(ISTRUZIONI DA SEGUIRE): Riscrivi le righe dall'inizio fino a quella che contiene "Economy (839, 1093)", inclusa, con le richieste. Ridimensiona solo le coordinate delle risposte: moltiplica ogni numero per 1,3 e arrotondalo all'intero, con le metà per eccesso.

Righe di testo e di individuazione degli elementi
══════════════════════════════

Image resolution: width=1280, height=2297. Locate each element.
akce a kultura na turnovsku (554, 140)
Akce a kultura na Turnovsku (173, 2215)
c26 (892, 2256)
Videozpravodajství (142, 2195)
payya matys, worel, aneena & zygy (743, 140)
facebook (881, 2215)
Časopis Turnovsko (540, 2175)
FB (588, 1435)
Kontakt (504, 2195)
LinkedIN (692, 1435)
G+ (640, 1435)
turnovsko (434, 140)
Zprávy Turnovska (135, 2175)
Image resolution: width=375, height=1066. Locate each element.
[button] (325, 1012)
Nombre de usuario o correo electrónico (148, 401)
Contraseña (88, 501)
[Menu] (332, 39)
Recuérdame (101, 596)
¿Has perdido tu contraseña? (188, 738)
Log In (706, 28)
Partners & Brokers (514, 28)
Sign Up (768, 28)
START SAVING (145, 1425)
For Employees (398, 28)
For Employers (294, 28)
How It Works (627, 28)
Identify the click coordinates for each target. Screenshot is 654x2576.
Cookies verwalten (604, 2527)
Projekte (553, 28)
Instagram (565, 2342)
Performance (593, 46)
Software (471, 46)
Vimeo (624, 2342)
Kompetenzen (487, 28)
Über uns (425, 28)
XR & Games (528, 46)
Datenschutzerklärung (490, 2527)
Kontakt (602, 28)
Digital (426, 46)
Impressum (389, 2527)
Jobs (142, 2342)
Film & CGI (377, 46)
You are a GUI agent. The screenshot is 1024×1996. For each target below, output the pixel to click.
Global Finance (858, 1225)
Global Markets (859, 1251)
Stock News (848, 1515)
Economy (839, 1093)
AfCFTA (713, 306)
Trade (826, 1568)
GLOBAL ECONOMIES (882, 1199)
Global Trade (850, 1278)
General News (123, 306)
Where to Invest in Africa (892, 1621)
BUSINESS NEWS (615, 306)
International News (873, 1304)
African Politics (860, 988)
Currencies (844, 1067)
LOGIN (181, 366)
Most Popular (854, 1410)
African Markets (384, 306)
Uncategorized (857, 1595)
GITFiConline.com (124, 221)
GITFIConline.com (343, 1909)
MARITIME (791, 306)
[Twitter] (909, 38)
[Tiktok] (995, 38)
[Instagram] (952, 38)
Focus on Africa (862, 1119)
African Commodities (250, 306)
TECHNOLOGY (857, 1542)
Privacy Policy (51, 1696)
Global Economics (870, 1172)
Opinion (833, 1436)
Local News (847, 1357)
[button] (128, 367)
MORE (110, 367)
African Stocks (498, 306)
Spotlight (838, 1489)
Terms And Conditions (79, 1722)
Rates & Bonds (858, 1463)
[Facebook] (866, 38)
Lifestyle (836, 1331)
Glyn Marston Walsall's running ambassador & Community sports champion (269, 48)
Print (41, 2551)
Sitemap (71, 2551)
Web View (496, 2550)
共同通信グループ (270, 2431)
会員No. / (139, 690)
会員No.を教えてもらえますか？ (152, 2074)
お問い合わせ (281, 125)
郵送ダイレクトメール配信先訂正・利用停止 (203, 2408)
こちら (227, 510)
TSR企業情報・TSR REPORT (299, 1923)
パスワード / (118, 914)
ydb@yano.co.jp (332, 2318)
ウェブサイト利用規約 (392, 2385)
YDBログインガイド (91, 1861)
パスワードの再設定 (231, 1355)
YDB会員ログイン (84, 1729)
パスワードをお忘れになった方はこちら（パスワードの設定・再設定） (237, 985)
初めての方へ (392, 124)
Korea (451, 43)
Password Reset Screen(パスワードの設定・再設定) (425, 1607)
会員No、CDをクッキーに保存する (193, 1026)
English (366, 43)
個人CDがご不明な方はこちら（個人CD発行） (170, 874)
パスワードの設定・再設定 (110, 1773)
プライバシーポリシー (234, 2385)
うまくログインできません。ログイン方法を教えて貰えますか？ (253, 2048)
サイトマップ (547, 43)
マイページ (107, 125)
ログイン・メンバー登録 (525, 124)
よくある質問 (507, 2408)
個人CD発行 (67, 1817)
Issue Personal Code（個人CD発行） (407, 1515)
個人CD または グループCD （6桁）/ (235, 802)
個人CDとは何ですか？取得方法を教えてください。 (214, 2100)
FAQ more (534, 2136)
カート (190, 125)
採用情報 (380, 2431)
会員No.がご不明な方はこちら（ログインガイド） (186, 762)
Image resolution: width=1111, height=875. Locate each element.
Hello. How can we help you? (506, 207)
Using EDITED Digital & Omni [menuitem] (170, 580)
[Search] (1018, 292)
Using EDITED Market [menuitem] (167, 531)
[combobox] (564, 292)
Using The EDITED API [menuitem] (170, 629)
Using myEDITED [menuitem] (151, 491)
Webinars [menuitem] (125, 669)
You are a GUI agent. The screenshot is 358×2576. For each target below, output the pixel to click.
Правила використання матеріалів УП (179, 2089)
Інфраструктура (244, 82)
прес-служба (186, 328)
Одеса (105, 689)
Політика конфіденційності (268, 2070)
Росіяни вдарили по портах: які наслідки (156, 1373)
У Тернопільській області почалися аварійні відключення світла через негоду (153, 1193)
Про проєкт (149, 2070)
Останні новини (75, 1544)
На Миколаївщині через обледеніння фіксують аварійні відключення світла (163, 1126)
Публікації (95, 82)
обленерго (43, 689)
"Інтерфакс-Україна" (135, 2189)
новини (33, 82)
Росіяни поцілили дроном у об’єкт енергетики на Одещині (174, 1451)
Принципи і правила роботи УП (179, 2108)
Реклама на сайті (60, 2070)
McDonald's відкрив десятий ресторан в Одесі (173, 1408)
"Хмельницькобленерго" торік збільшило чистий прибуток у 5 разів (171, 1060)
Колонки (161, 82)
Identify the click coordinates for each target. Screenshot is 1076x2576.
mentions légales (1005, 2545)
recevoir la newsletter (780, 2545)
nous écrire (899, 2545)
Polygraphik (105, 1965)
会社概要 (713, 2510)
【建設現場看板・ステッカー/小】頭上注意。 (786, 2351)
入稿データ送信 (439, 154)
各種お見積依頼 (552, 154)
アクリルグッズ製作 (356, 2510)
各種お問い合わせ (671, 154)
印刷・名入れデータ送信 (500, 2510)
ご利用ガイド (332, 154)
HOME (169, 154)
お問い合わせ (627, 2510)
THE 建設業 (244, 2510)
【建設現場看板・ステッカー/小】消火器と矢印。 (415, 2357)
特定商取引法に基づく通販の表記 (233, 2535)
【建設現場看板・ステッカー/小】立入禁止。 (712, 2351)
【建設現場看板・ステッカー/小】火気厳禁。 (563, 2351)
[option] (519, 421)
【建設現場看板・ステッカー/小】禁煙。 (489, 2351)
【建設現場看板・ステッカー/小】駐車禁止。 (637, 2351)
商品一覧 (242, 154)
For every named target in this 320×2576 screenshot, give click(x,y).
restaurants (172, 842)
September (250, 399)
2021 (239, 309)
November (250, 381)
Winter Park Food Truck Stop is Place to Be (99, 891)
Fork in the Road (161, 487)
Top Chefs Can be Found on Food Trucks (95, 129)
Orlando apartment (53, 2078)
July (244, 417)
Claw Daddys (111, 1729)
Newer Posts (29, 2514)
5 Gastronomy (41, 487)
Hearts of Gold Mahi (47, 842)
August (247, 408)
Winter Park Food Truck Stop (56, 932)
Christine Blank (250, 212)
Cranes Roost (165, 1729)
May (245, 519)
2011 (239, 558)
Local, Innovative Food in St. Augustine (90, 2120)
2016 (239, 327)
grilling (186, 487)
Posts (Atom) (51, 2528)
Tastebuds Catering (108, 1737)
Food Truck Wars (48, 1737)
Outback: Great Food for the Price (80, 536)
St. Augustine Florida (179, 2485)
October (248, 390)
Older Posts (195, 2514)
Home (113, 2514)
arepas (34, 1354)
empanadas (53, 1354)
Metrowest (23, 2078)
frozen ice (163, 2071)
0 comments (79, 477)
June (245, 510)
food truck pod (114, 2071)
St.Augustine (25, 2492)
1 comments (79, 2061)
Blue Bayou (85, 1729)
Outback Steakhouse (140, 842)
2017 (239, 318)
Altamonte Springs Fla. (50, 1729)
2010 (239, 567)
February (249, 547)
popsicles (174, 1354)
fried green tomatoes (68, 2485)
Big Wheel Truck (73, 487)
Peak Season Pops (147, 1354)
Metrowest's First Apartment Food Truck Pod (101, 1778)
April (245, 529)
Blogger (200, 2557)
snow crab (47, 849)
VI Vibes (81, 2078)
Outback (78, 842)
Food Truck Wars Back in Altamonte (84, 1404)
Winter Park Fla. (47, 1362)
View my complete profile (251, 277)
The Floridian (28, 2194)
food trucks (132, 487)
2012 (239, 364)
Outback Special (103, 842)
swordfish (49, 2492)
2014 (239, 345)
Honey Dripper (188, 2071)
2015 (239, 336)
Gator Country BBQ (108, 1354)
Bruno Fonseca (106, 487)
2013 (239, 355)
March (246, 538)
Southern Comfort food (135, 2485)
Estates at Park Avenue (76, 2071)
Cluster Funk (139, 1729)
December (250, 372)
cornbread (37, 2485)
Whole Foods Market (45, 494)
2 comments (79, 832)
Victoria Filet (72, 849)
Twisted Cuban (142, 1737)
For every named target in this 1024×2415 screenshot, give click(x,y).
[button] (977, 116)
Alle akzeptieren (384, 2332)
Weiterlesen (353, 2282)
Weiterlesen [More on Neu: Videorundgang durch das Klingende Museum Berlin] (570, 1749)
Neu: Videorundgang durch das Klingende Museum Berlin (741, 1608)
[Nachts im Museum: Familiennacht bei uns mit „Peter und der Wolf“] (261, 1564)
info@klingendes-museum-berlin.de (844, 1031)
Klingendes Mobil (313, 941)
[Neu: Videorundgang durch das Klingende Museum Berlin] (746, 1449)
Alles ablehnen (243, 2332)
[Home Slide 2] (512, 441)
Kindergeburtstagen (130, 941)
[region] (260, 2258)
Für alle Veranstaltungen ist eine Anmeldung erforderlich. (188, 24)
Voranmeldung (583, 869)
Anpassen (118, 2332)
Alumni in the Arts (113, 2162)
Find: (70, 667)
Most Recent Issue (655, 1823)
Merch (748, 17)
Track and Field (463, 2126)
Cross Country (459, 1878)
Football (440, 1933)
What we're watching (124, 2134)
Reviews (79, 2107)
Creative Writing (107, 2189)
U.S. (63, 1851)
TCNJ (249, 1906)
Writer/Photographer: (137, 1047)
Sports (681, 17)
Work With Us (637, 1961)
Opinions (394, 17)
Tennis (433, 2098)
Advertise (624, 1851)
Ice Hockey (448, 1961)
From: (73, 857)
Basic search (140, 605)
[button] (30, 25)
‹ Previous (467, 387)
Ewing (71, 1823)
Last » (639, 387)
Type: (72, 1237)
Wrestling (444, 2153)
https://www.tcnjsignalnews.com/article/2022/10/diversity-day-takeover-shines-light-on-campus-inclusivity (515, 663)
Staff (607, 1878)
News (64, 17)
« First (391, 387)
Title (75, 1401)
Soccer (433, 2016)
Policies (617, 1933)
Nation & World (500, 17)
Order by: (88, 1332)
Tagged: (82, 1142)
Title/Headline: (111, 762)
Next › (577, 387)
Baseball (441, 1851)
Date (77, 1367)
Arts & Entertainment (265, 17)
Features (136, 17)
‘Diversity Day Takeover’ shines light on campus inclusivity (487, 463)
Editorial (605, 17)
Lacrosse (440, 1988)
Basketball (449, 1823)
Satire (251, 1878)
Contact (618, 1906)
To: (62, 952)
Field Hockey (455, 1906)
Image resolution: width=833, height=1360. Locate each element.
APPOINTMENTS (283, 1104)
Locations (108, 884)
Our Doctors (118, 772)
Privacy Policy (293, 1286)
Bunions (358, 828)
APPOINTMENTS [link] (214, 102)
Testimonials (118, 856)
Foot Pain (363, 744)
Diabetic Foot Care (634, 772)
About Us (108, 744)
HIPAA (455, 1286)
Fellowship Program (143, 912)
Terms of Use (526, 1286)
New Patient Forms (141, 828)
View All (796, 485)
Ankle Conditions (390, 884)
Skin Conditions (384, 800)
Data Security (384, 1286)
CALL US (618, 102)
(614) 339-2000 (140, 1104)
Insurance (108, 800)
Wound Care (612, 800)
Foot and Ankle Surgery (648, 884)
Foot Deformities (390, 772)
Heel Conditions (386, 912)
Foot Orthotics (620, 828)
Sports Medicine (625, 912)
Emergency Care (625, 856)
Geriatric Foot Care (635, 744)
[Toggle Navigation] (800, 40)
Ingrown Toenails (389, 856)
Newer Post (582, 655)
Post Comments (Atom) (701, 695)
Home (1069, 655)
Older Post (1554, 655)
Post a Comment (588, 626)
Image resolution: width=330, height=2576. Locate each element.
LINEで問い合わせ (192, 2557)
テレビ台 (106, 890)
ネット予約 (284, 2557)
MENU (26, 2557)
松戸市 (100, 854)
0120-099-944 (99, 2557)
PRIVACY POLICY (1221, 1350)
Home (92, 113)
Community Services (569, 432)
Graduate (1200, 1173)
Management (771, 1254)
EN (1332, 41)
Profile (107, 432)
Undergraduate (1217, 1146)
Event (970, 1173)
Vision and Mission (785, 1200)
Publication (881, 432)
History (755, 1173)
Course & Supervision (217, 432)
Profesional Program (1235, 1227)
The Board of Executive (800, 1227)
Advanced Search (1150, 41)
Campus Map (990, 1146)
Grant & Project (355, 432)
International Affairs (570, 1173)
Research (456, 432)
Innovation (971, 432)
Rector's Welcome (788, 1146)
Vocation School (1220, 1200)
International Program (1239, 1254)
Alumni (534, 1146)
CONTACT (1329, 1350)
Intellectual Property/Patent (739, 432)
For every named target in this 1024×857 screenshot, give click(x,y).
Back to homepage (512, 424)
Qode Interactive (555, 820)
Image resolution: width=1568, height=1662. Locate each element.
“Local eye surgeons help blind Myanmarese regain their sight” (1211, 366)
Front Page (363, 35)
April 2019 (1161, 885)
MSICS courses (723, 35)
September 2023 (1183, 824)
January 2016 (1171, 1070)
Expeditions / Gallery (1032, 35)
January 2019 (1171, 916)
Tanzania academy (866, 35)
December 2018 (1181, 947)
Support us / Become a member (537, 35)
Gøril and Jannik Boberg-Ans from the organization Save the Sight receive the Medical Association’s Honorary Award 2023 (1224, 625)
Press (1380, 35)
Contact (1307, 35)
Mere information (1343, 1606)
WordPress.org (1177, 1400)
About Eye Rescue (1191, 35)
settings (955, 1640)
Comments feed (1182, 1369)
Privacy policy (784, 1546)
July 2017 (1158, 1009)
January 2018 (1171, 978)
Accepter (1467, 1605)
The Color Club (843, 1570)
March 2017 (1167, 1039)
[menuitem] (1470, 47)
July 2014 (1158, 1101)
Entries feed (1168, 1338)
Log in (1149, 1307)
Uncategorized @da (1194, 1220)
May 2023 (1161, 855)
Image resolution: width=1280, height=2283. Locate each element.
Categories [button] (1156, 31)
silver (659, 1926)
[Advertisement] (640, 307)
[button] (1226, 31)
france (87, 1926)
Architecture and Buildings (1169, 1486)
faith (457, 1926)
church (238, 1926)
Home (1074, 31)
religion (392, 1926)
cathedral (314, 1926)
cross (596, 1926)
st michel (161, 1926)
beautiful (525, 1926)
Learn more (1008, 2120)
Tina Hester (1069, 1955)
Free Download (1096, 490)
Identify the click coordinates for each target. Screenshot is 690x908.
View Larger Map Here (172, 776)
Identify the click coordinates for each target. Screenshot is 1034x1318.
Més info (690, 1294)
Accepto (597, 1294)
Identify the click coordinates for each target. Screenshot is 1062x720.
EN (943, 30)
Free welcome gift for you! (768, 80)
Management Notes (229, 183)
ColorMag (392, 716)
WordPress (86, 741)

══════════════════════════════

(RISPOSTA SCRITTA):
Image resolution: width=1280, height=2297. Locate each element.
akce a kultura na turnovsku (720, 182)
Akce a kultura na Turnovsku (225, 2880)
c26 (1160, 2933)
Videozpravodajství (185, 2854)
payya matys, worel, aneena & zygy (966, 182)
facebook (1145, 2880)
Časopis Turnovsko (702, 2828)
FB (764, 1866)
Kontakt (655, 2854)
LinkedIN (900, 1866)
G+ (832, 1866)
turnovsko (564, 182)
Zprávy Turnovska (176, 2828)
Image resolution: width=375, height=1066. Locate each element.
[button] (423, 1316)
Nombre de usuario o correo electrónico (192, 521)
Contraseña (114, 651)
[Menu] (432, 51)
Recuérdame (131, 775)
¿Has perdido tu contraseña? (244, 959)
Log In (918, 36)
Partners & Brokers (668, 36)
Sign Up (998, 36)
START SAVING (189, 1853)
For Employees (517, 36)
For Employers (382, 36)
How It Works (815, 36)
Identify the click coordinates for each target. Screenshot is 654x2576.
Cookies verwalten (785, 3285)
Projekte (719, 36)
Instagram (735, 3045)
Performance (771, 60)
Software (612, 60)
Vimeo (811, 3045)
Kompetenzen (633, 36)
Über uns (553, 36)
XR & Games (686, 60)
Datenschutzerklärung (637, 3285)
Kontakt (783, 36)
Digital (554, 60)
Impressum (506, 3285)
Jobs (185, 3045)
Film & CGI (490, 60)
You are a GUI agent. The screenshot is 1024×1996. For each target below, output the pixel to click.
Global Finance (1115, 1593)
Global Markets (1117, 1626)
Stock News (1102, 1970)
Economy (1091, 1421)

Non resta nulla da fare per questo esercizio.